I am astounded, in my own life, at the lengths that some will go to burn down all propriety of relationship or accountability.  As if people come with expiration dates, backs are turned and bridges brought down so that it’s clear that there is no way back.  People that should be cared for, respected, and honored, are discarded at whim for reasons that have nothing to do with righteousness.  When selfishness reigns, some will plow through life without conscience at the damage they do.  They hurt, not just to those they should love, but generations that will come after them.  Most of all, the damage done is to themselves. 

It makes you wonder… Is this how they want to be remembered?

When we love with condition, when we stop doing and being the people God calls us to be in relationship with others, we turn our back on Him as well as those who depend on us.

It’s a challenge to watch it unfold and not fear for what is coming.  It’s like watching a train wreck.  Those who skirt off the track, eager in their mindset to seek the world and their own mostly selfish desires because “anything goes” is so much more appealing than staying the course and doing what is right.  We all have names that fit this scheme, fathers and mothers, husbands and wives, family and friends, who lose their sense of direction because they believe the lie that “out there” is where real happiness lives.
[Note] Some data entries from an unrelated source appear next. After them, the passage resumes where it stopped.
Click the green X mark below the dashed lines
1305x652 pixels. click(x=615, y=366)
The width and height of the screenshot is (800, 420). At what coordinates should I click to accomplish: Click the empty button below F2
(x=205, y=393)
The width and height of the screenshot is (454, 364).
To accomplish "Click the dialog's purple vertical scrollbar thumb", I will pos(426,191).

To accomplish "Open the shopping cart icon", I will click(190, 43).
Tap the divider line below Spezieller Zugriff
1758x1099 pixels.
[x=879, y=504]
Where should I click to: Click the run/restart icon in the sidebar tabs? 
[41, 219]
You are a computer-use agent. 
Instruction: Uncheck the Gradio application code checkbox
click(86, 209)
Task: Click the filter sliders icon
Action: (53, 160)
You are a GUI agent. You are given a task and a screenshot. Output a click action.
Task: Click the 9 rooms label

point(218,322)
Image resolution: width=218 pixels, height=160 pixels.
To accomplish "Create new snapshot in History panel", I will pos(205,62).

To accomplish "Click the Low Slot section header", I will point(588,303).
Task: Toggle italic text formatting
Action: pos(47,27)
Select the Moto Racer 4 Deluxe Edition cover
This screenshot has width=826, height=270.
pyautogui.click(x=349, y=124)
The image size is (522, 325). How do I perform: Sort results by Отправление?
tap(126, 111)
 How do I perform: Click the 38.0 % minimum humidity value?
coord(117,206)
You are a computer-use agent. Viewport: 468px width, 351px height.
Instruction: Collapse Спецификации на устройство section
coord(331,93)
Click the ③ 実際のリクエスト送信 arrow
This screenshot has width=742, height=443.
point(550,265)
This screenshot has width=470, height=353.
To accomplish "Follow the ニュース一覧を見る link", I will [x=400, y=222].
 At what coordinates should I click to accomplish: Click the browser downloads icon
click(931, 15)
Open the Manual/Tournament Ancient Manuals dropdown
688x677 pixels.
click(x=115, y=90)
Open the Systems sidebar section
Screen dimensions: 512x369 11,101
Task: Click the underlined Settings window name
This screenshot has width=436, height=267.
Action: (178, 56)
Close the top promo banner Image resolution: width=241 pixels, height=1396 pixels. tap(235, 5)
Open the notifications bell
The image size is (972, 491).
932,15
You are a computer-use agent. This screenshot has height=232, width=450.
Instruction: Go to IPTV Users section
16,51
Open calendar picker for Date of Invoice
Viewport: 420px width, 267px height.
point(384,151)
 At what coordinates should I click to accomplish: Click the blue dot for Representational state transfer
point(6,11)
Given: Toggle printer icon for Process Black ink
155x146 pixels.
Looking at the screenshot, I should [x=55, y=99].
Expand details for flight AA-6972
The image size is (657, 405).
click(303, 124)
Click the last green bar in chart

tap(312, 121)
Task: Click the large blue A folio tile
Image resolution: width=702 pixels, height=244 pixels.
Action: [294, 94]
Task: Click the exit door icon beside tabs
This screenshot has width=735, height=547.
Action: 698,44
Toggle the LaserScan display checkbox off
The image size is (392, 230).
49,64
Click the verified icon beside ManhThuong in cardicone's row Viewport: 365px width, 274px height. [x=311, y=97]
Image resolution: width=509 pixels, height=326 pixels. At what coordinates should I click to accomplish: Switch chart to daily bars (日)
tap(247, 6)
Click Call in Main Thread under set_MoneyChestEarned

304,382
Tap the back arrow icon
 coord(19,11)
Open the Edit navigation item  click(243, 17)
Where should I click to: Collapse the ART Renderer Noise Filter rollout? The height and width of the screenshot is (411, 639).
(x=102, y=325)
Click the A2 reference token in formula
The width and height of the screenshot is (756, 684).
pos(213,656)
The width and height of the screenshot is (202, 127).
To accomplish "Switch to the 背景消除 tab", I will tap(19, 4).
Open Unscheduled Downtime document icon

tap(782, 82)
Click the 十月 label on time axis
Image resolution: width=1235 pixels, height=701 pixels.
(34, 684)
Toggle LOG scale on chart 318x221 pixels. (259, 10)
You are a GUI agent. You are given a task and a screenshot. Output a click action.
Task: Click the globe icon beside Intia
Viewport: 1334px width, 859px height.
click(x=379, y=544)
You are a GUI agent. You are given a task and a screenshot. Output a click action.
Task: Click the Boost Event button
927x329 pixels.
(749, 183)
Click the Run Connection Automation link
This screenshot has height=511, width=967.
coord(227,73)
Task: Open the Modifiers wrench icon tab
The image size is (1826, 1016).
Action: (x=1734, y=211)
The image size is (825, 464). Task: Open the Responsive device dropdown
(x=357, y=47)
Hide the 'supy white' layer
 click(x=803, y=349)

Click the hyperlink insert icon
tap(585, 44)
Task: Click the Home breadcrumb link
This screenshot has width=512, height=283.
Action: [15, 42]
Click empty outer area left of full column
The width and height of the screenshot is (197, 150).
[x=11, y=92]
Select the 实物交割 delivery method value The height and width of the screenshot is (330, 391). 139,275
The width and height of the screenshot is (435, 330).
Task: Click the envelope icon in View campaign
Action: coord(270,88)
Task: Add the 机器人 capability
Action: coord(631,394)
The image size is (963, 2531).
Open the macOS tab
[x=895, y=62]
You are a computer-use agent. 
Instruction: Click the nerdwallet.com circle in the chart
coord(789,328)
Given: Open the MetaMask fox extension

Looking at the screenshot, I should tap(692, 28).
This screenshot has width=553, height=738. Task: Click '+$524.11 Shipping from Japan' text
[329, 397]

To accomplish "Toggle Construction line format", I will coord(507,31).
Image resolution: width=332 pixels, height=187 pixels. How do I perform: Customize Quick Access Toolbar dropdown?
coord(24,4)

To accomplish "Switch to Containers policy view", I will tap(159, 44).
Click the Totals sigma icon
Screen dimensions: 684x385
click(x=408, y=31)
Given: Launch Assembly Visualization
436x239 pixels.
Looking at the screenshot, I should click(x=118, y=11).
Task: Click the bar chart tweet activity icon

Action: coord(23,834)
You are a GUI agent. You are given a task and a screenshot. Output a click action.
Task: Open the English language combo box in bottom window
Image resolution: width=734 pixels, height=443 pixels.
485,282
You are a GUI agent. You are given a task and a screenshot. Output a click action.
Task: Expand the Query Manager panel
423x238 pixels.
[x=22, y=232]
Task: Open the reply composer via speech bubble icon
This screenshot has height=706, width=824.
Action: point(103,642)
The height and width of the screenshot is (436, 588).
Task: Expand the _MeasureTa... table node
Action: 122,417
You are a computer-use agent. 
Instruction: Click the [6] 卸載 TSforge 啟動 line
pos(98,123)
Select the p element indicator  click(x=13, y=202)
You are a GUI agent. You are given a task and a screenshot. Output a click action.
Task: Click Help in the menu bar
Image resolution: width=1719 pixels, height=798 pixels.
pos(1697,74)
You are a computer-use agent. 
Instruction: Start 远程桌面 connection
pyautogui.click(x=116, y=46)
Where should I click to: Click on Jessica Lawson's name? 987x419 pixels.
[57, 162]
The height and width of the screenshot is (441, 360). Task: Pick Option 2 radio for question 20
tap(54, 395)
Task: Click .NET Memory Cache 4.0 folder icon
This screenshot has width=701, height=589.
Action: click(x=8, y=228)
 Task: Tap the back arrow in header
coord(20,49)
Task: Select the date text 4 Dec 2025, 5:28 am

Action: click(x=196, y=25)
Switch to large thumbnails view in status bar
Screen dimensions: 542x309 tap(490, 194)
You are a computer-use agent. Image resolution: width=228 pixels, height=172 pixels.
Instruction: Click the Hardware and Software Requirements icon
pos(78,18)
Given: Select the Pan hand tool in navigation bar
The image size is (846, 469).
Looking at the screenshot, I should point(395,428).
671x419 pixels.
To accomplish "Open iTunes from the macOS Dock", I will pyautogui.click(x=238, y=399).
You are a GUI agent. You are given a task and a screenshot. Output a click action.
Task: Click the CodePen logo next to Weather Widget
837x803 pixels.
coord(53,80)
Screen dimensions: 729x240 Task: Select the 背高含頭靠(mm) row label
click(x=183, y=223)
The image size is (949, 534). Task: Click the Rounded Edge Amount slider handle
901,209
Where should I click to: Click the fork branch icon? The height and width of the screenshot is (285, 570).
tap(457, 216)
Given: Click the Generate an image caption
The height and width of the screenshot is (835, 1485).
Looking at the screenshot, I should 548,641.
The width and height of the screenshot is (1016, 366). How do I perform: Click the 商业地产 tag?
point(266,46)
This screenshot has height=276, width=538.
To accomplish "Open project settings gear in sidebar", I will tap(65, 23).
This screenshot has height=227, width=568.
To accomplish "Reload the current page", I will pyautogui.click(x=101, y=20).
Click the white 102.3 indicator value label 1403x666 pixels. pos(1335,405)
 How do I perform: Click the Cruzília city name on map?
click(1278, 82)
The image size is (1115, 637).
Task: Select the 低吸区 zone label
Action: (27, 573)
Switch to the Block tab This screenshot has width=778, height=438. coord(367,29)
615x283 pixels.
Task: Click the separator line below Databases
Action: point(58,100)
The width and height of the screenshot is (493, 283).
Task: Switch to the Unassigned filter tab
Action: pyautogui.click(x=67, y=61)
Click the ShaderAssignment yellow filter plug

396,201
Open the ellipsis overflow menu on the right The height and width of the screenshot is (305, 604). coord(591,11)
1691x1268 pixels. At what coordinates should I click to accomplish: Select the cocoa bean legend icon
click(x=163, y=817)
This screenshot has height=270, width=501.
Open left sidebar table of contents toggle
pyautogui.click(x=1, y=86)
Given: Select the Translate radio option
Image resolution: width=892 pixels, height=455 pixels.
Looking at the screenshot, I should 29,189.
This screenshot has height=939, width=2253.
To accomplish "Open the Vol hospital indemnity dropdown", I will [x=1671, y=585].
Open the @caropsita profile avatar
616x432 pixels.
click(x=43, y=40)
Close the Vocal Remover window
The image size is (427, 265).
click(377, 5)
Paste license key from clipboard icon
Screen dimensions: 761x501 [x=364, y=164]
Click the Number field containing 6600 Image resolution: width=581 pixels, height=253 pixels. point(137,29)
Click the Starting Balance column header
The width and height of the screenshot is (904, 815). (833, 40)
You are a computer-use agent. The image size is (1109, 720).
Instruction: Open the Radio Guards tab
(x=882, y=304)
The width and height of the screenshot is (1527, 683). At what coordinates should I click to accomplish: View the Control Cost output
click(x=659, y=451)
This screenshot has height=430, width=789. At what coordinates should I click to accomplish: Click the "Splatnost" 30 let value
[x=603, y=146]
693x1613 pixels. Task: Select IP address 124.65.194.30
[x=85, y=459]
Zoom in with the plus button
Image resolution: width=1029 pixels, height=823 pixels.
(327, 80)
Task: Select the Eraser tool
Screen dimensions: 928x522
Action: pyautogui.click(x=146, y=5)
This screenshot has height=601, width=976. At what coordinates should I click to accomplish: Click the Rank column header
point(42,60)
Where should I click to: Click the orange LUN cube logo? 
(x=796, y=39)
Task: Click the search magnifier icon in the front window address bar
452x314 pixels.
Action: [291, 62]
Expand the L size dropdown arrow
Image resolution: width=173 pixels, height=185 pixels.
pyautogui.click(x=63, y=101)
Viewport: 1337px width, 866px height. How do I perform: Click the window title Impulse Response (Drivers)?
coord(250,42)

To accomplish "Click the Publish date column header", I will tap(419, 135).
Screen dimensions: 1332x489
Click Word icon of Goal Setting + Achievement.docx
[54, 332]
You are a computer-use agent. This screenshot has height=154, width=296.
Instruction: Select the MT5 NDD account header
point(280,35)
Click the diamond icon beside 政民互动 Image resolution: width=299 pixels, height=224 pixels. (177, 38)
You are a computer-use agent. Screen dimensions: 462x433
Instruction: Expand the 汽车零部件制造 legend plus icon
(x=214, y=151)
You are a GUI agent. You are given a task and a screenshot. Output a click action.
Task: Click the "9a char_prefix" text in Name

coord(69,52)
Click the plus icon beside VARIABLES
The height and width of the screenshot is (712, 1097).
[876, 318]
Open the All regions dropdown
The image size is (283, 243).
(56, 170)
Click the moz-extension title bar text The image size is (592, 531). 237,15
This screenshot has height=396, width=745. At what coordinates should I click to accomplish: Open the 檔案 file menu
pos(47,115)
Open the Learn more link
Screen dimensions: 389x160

It’s a bridge to nowhere.

God teaches us that nothing in the world will fulfill us, will bring us peace, will bring us true joy without Him at the center.  The Holy Spirit guides us, keeping our feet on the right path, closing our ears to the drumbeat that calls us to temptation and to sin because He knows they only lead to death.  They hurt us.  They cause the bridges in our lives to fall.

Thankfully, God is like father of the prodigal son.  He watches for us on the horizon, believing not in the son that ran, but in the one he raised.  He celebrated when the broken young man came home — repenting of his sin and humbled at what he learned.  He knew that he had rejected a life he thought he no longer needed or wanted, only to find that his father never gave up on him to return.

Proverbs 24:16 tells us “though the righteous fall seven times, they rise again.”  We can get off track, we can sin, we can burn a bridge and discard relationships with one another and with God, but He will always take us back.  

When we repent, when we seek Him after a season of running, or even doubting that He cares for us, God forgives us.  He will restore our hearts, our minds, our spirits.  He will rebuild our families and relationships.  They don’t always look the same as they did before.  But when we trust God to mend the broken parts in our lives, He will cross over with us to a new season.

My fair lady, hear me… I know the heartache that comes with broken roads and fallen relationships.  Whether you have been on the receiving end or were the one responsible for the demolition of it, bridges can be rebuilt when we start with the Architect of Life.  He’s waiting for you to ask Him, to hold hands with you and circle around your situation so that joy can return and you can clearly see your way up and over.  

It’s never too late to seek rebuilding a bridge.  Even when we do not know where it will lead, or how it will mend, we can always seek it in our prayers and our hearts and in our humility.  Sometimes, those we yearn to see on the other side of it are not the ones God chooses for us to be there waiting.  And sometimes, like the prodigal son, we will see them coming back to us when our own hearts are right.  Restoration is a road paved with forgiveness.

Life is filled with fallen bridges of every kind.  Do your best to follow God, trusting His ways. Do what you can, and leave the rest to His workmanship. 

Seek Him first in all things.  He rebuilds us from the inside out, and always for the better.